■ **TO BE DONE**:
Give the lines of the material below as a JSON list of strings, one string per line with blank lines omitted, starting at the line that contains "You are a GUI" and stopping after the line that contains "Action: (235, 348)". Omit the pictures.

■ **DATA PROVIDED**:
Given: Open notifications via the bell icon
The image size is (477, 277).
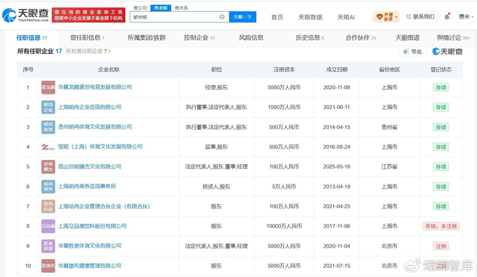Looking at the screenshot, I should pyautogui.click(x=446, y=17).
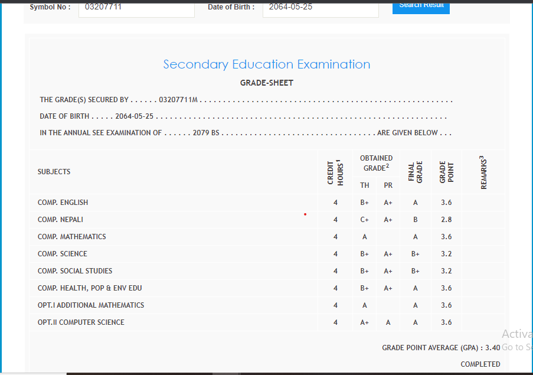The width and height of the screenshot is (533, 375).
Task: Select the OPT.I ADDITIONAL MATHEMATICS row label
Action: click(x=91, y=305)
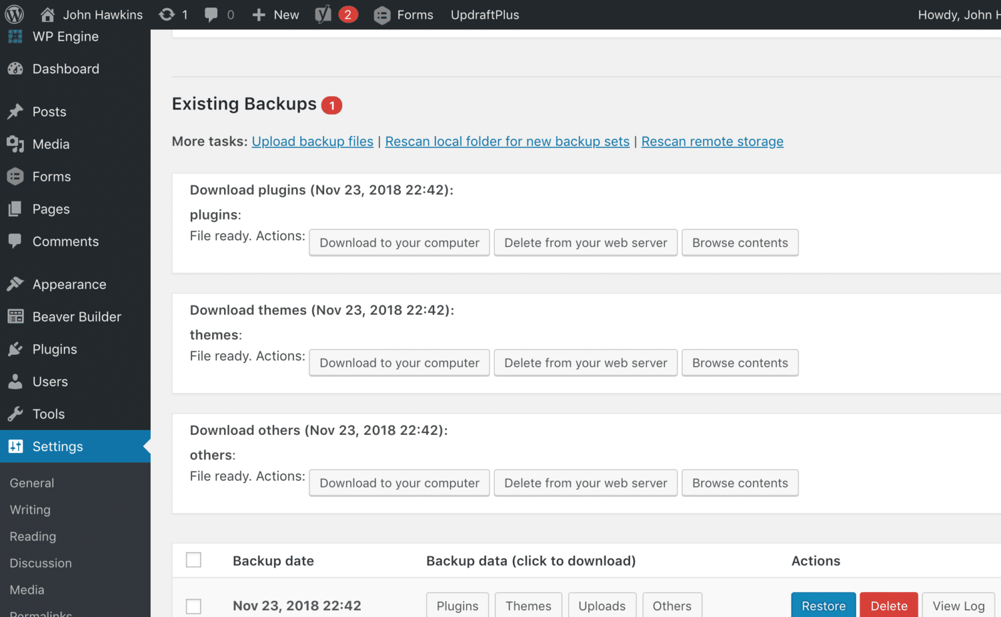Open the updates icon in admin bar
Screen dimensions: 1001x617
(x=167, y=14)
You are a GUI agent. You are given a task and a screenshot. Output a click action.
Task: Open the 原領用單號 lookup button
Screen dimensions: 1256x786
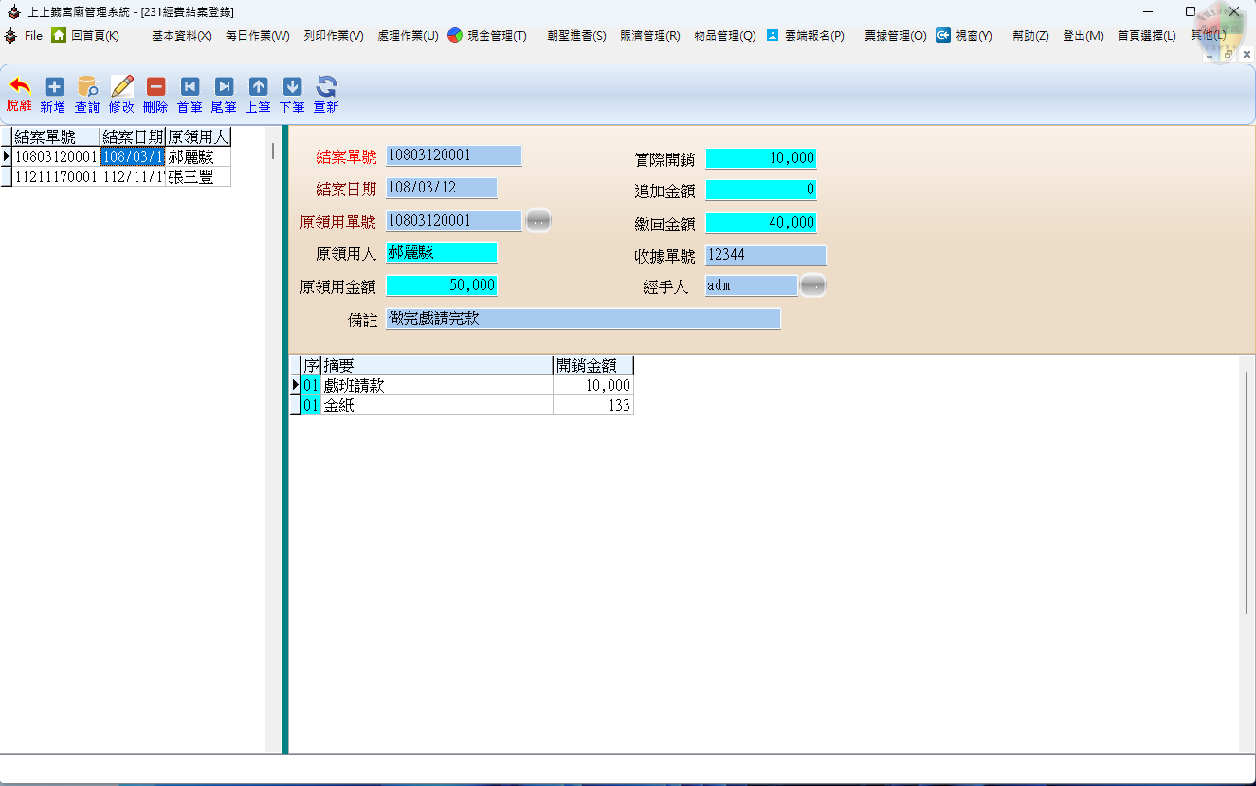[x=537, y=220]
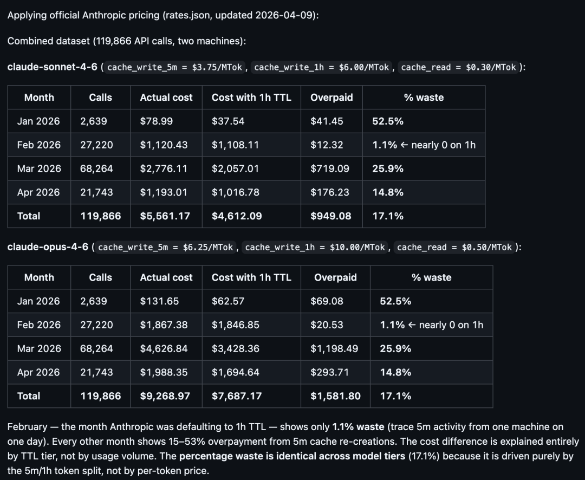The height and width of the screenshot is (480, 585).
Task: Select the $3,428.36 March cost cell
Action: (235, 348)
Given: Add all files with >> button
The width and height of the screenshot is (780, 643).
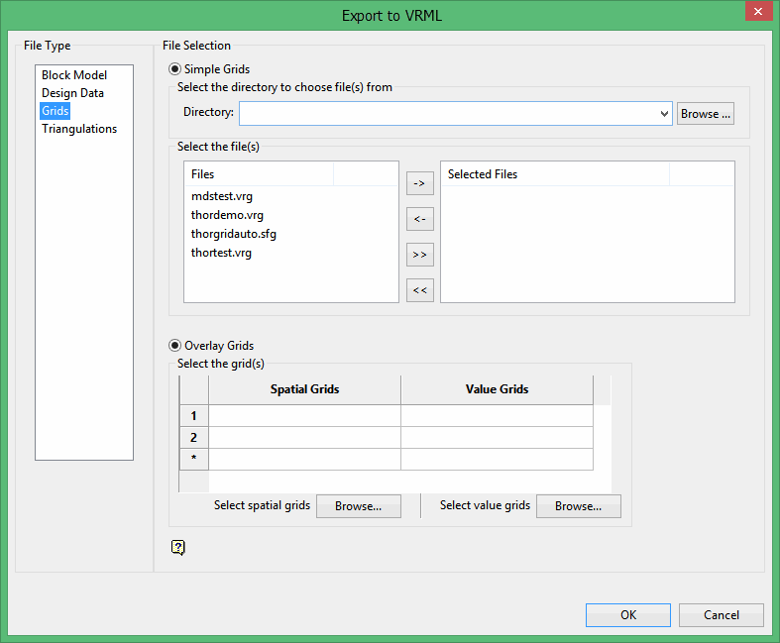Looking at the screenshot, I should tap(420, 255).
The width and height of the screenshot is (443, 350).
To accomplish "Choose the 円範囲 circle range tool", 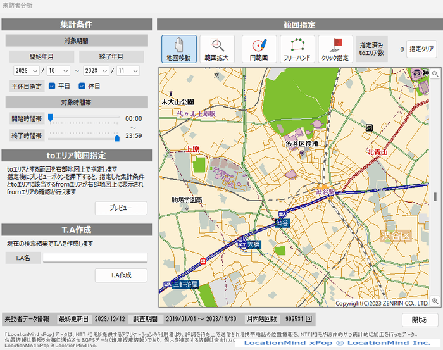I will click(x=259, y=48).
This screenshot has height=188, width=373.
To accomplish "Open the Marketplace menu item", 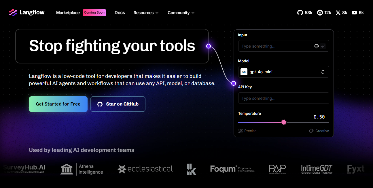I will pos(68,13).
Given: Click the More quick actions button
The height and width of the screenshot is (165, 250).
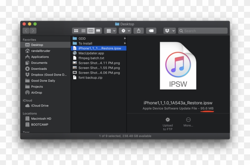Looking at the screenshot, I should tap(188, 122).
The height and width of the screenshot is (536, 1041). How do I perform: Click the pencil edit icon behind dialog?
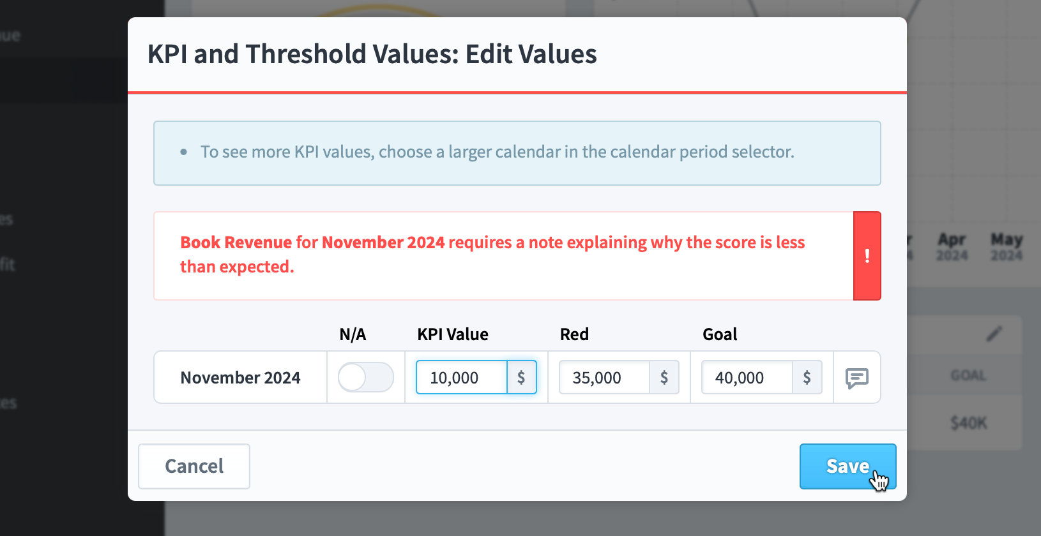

■ **THE COMPLETED TASK**:
[
  "You are a GUI agent. You are given a task and a screenshot. Output a click action.",
  "Task: Open the 原領用單號 lookup button",
  "Screen dimensions: 1256x786",
  "[x=537, y=220]",
  "The height and width of the screenshot is (480, 585).",
  "Task: Select the $3,428.36 March cost cell",
  "Action: (235, 348)"
]